SEBELAS

258 61 221
                                    

Asha dan Lukman terlambat sepuluh menit tiba di kelas pronunciation. Keduanya mampir di masjid lebih dulu untuk shalat Zhuhur, untung saja Mr. Bana tidak memberikan hukuman ke siswa yang terlambat. Menurutnya wajar jika ada siswa yang terlambat selama beberapa menit bahkan dua hari yang lalu Deni terlambat setengah jam karena tertidur dan tidak ada yang membangunkan.

"Kalian kenapa telat? Lu juga, Luke, tadi gak balik ke camp."

"Entar aja gue ceritain."

Tanpa berpikir lebih lama Lukman segera mendaratkan pantatnya di sebelah Rohman sedangkan Asha masih berdiri, mencari posisi ternyaman. Biasanya dia duduk di belakang dan menguasai kipas angin di kelas itu, tapi karena datang terlambat kipas itu berpindah tempat.

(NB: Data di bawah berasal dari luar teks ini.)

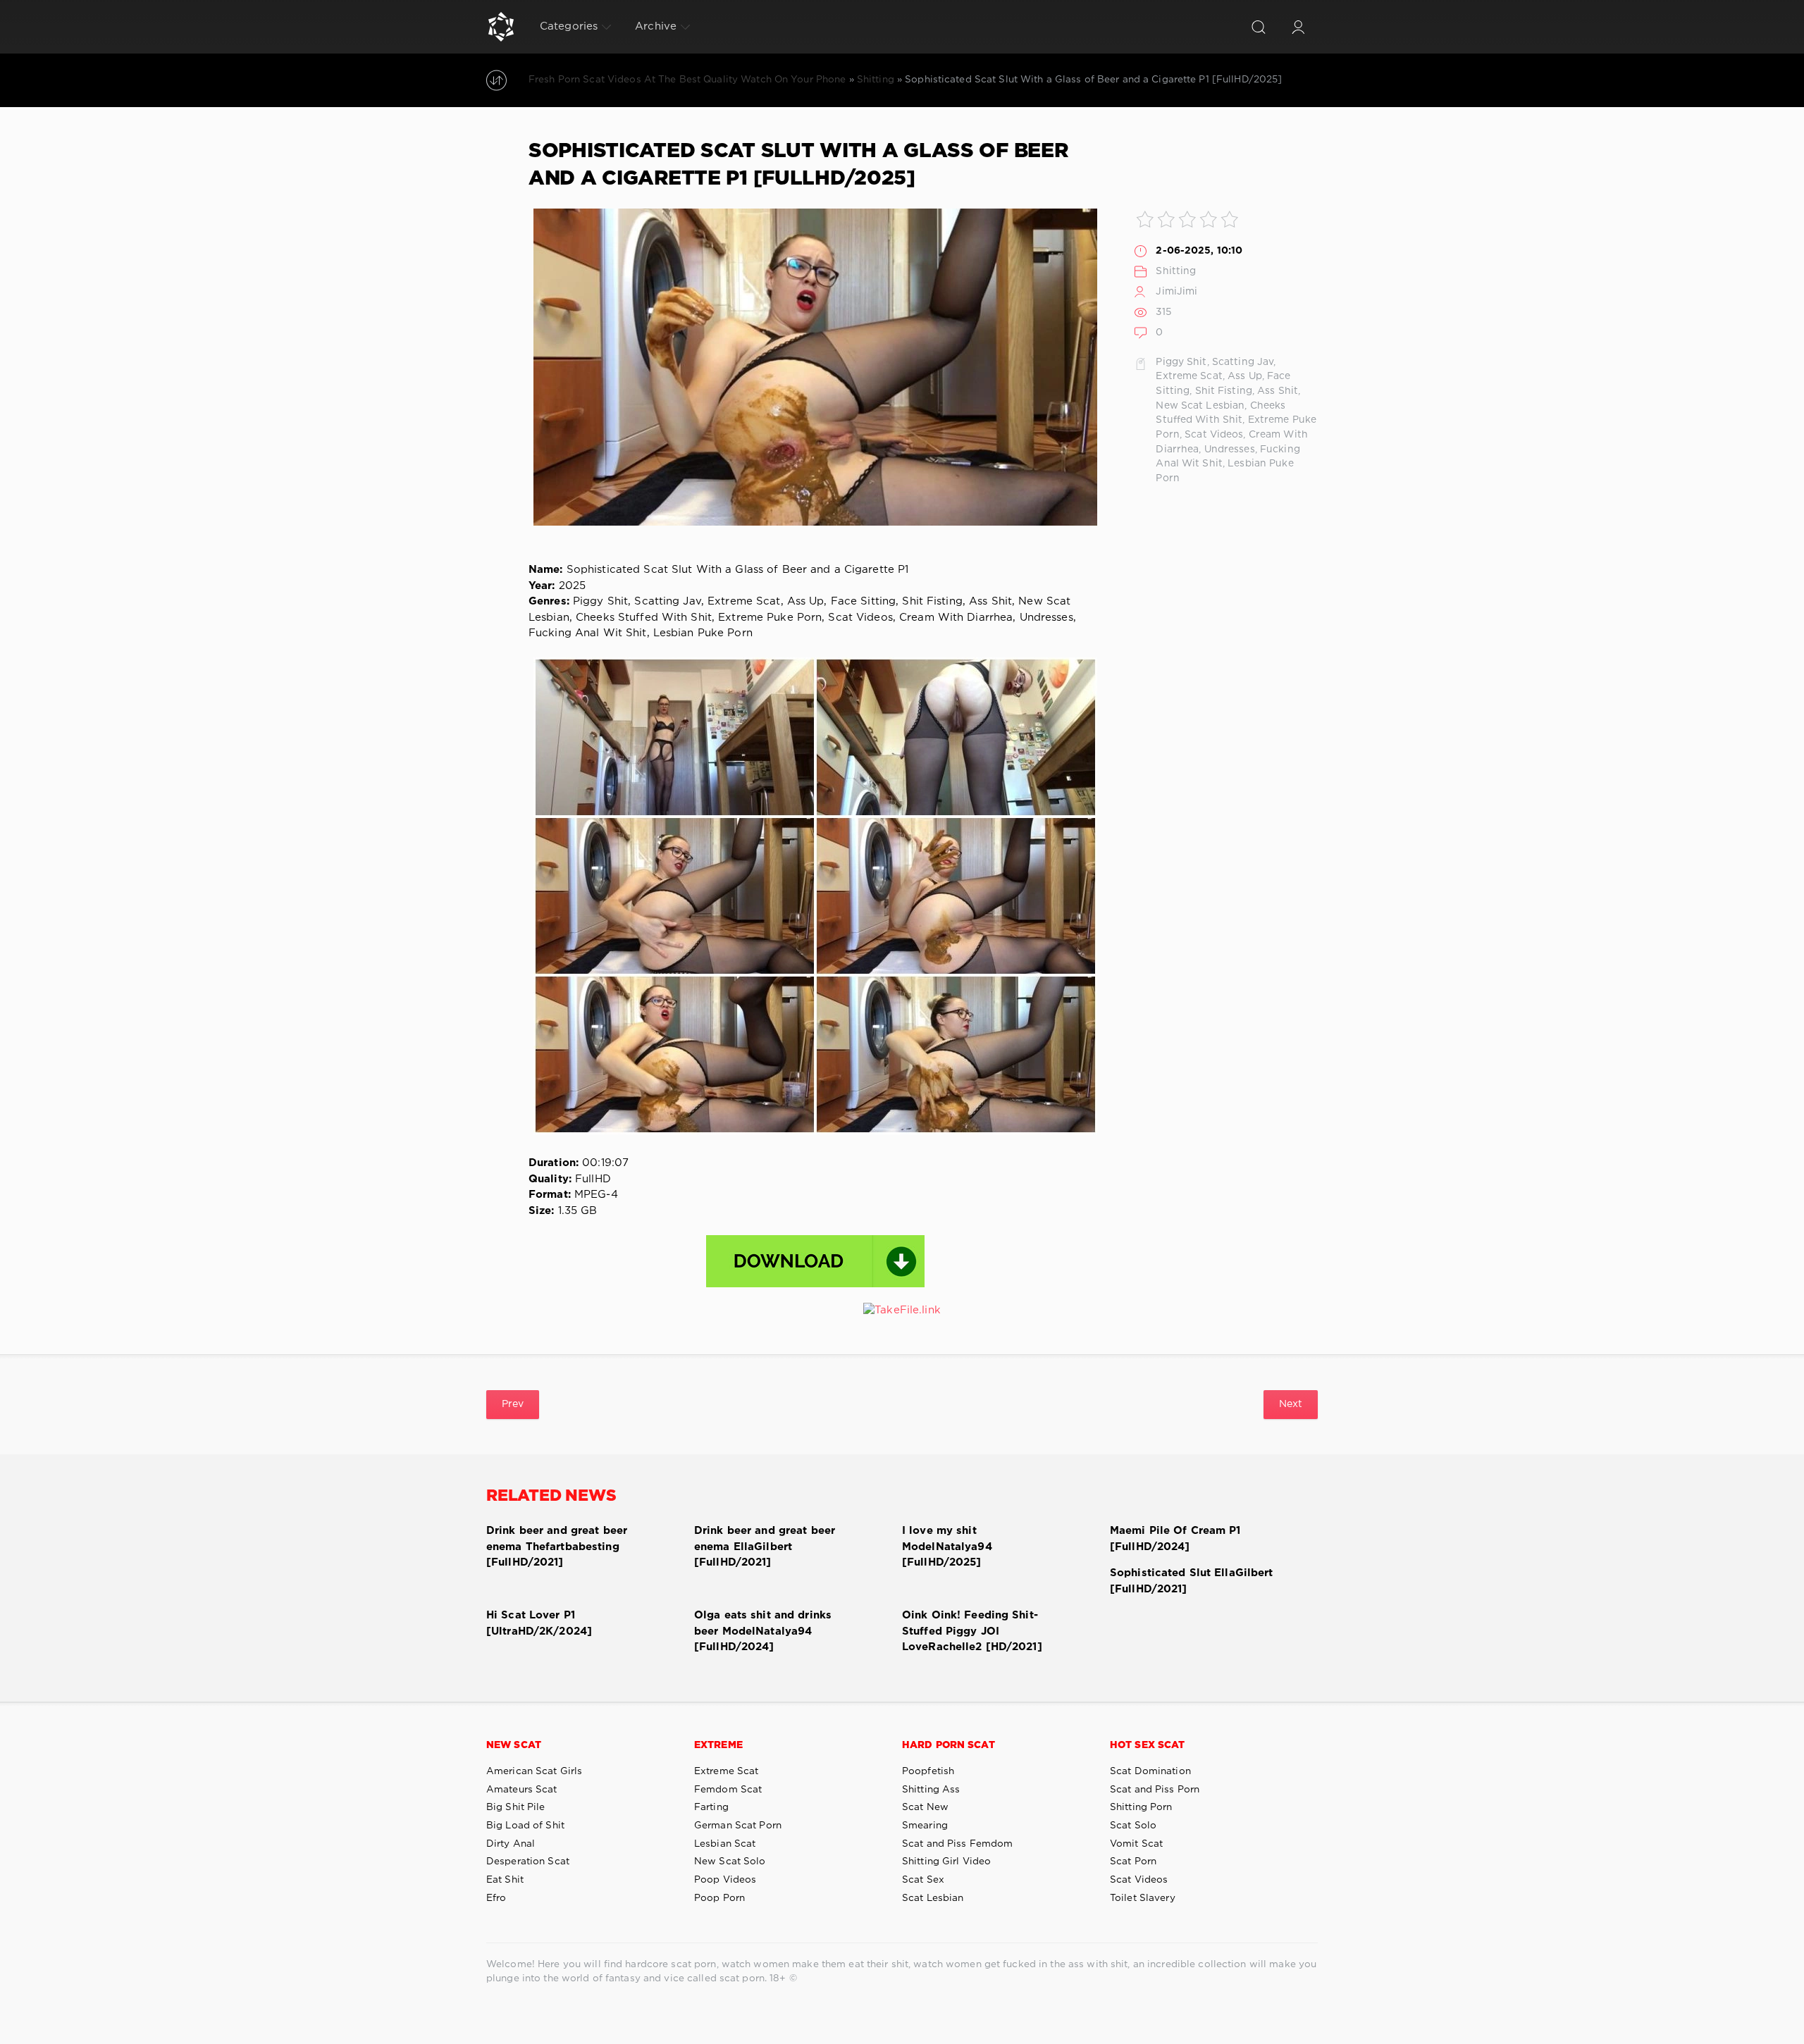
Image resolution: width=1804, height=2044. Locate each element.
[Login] (1298, 27)
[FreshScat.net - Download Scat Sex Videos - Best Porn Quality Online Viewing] (501, 27)
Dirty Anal (510, 1844)
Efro (496, 1898)
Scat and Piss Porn (1154, 1789)
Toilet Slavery (1142, 1898)
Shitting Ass (931, 1789)
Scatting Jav (1242, 362)
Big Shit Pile (515, 1807)
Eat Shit (505, 1880)
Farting (711, 1807)
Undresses (1229, 449)
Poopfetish (928, 1771)
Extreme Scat (1189, 376)
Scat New (925, 1807)
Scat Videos (1214, 435)
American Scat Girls (534, 1771)
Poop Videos (725, 1880)
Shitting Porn (1141, 1807)
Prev (513, 1404)
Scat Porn (1133, 1861)
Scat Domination (1150, 1771)
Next (1290, 1404)
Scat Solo (1133, 1825)
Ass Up (1245, 376)
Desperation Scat (527, 1861)
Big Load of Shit (525, 1825)
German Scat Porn (737, 1825)
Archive (655, 26)
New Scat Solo (730, 1861)
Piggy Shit (1181, 362)
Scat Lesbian (932, 1898)
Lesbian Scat (724, 1844)
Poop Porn (719, 1898)
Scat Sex (923, 1880)
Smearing (925, 1825)
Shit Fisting (1223, 391)
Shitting (1176, 271)
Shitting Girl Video (946, 1861)
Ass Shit (1277, 391)
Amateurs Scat (521, 1789)
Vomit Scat (1136, 1844)
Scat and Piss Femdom (957, 1844)
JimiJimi (1176, 291)
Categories (569, 26)
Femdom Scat (728, 1789)
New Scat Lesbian (1200, 406)
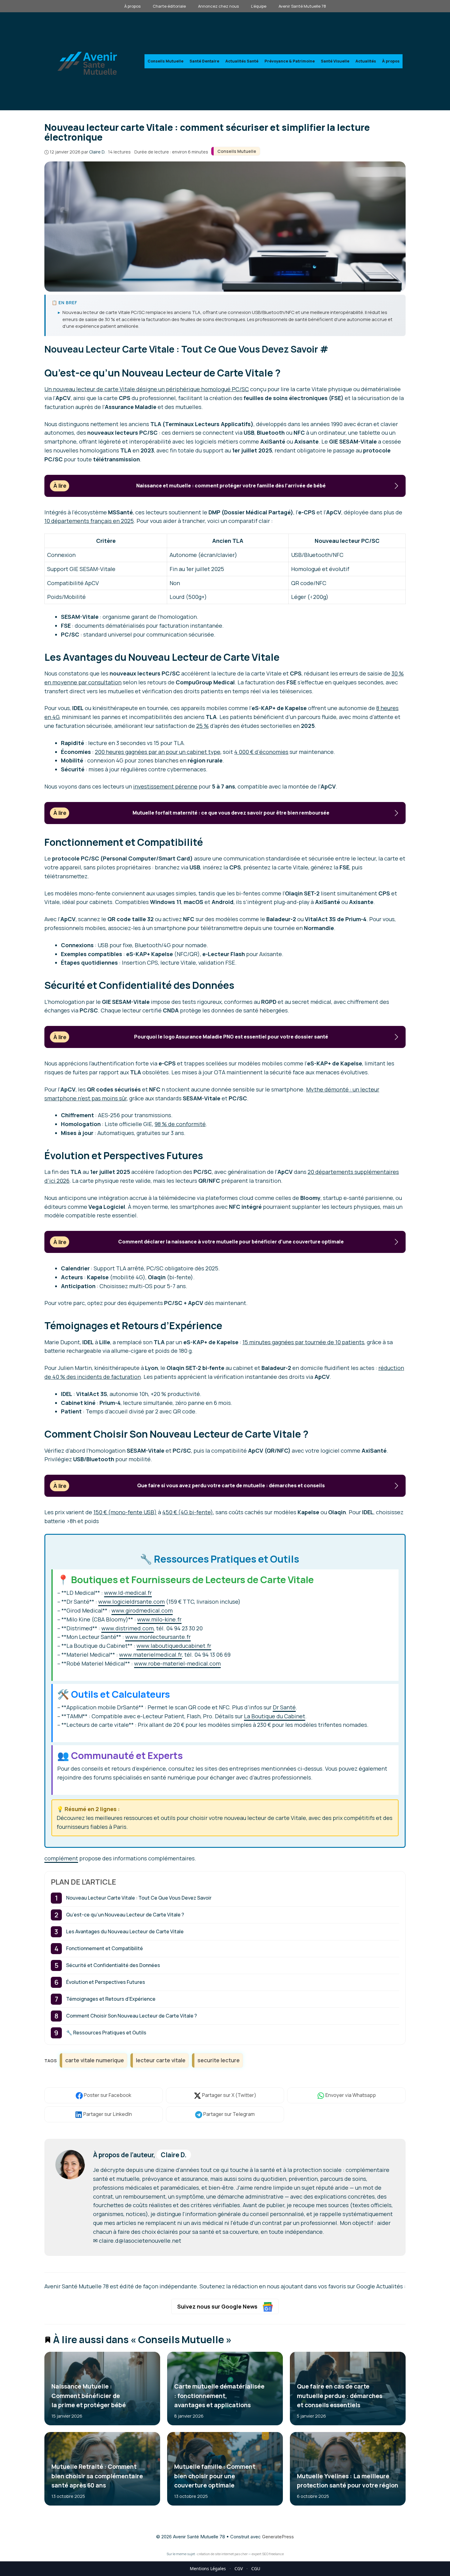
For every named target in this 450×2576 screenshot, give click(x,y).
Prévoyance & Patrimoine (289, 61)
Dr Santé (284, 1707)
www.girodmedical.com (142, 1610)
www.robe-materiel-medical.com (177, 1663)
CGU (255, 2568)
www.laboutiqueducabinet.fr (174, 1645)
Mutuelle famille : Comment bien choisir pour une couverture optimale (214, 2476)
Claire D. (174, 2154)
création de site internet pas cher (222, 2553)
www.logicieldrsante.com (131, 1601)
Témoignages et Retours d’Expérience (111, 1998)
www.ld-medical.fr (128, 1592)
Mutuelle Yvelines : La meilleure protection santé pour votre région (347, 2480)
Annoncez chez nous (218, 6)
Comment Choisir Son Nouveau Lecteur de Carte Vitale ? (131, 2015)
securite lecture (218, 2060)
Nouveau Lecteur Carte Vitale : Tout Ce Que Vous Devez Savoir (139, 1897)
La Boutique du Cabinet (274, 1716)
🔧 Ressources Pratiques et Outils (106, 2032)
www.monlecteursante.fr (158, 1636)
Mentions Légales (208, 2568)
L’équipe (258, 6)
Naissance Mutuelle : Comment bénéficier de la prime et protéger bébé (88, 2395)
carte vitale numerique (94, 2060)
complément (61, 1858)
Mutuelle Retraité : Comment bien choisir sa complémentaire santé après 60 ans (97, 2476)
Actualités (365, 61)
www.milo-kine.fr (159, 1619)
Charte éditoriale (169, 6)
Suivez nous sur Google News (218, 2306)
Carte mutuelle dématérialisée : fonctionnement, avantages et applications (219, 2395)
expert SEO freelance (268, 2553)
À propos (132, 6)
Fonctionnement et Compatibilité (104, 1948)
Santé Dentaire (204, 61)
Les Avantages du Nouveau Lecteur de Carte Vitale (125, 1931)
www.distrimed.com (127, 1628)
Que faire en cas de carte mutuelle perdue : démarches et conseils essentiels (339, 2395)
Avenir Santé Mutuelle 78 (302, 6)
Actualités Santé (241, 61)
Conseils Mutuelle (165, 61)
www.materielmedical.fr (150, 1654)
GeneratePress (278, 2537)
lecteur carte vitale (161, 2060)
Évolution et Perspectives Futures (105, 1982)
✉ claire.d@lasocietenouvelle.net (137, 2240)
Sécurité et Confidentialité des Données (113, 1965)
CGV (238, 2568)
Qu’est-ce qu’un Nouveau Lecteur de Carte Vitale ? (125, 1914)
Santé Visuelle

Secara tidak sengaja Lukman mendengar pembicaraan Asha dan wanita bernama Alma di gazebo. Setelah Asha meninggalkannya sendiri Lukman segera mematikan music player di ponselnya. Apa yang Asha katakan benar, kualitas kupingnya bisa menurun bahkan rusak jika terlalu lama dan sering mendengar musik dengan volume suara yang kencang.

Saat itulah Lukman mengetahui masalah yang dihadapi Asha dan tentang kondisi tubuhnya. Pantas saja ketika di teras masjid dia selalu mengipasi tubuhnya, dan Tedi yang tidak pernah mengeluh ketika Asha meminta dia untuk terus mengipasi tubuhnya dengan koran. Tedi pasti tahu tentang ini.

Karena merasa tidak pantas untuk mencuri dengar masalah keluarga Asha akhirnya Lukman meninggalkan gazebo, tapi setelah bersepeda beberapa meter dia malah  kembali lagi ke Tansu. Lukman khawatir dengan Asha, bagaimana jika gadis itu tiba-tiba mimisan dan roboh di tengah jalan?

Selama sepuluh menit Lukman menunggu Asha di sisi lain Tansu. Duduk di atas sepeda di bawah terik matahari. Siang itu Pare rasa oven. Panas.

"Luke, tukeran tempat dong. Di situ kayaknya lebih adem. Tuh rambut lu aja gerak-gerak gitu kena angin."

"Lebay lo, Sha." Rohman tak tahan untuk nyeletuk.

"Bukan Asha namanya kalo gak lebay," sahut Lukman. Kemudian Lukman berdiri untuk bertukar tempat dengan Asha.

"Bodo amat lebay yang penting kena kipas. Adem."

Mengingat kondisi Asha dan tidak ingin menunda kelas pronunciation lebih lama dengan perdebatan tidak penting akhirnya Lukman mengalah. Dari posisi barunya Lukman lebih leluasa memperhatikan Asha tanpa takut ketahuan. Setelah duduk di sebelah Rohman Asha mencepol rambut panjangnya tinggi-tinggi, memberikan akses lebih banyak supaya kipas angin segera menurunkan suhu tubuhnya.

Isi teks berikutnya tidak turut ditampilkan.